▶ _Extract_:
— start —

During 1960–1963, while Ibn-e-Safi was suffering from schizophrenia, many amateur writers started posing themselves as Ibn-e-Safi and produced third class copies of his work, distorting the character of not only Ali Imran, but also of Colonel Faridi and Captain Hameed. These acts of vandalism were reported by Ibn-e-Safi himself in the preface of Daidh Matwaalay (One and a Half Amused – #42), the book he returned with after his recovery. Some writers and publishers still continue to write on Safi's characters, much to the annoyance of many fans. Safi used to mention fans' complaints sometimes in the prefaces, and mocked the fake publishers and writers in his own witty style.

During Ibn-e-Safi's life, many writers started writing on his characters illegally, and many writers continued to write even after Ibn Safi's death, such as MA Rahat, S Qureshi, Mazhar Kaleem, Safdar Shaheen, MA Peerzada, Mushtaq Ahmed Qureshi, MS Qadri, Zaheer Ahmed (Author), Jahanzeb Aziz, Ibn-e-Rahat, Ali Nawazish, Irshad Alaser Jaferi, Syed Ali Hassan Gillani etc. Ayne Safi (N Safi), MA Sajid, Ibne Kaleem, Nasir Javed, Azhar Kaleem, Humayun Iqbal, writes books in the series, and has introduced many new characters in the series.

— end —

▶ _What you need to do_: In the text above about Ibn-e-Safi, which book did he return with after his recovery?

▶ _Supplied information_:
— start —

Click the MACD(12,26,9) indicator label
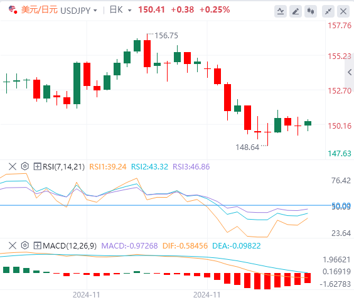Viewport: 354px width, 300px height. pyautogui.click(x=70, y=245)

— end —

▶ _Written reply_: Daidh Matwaalay (One and a Half Amused – #42)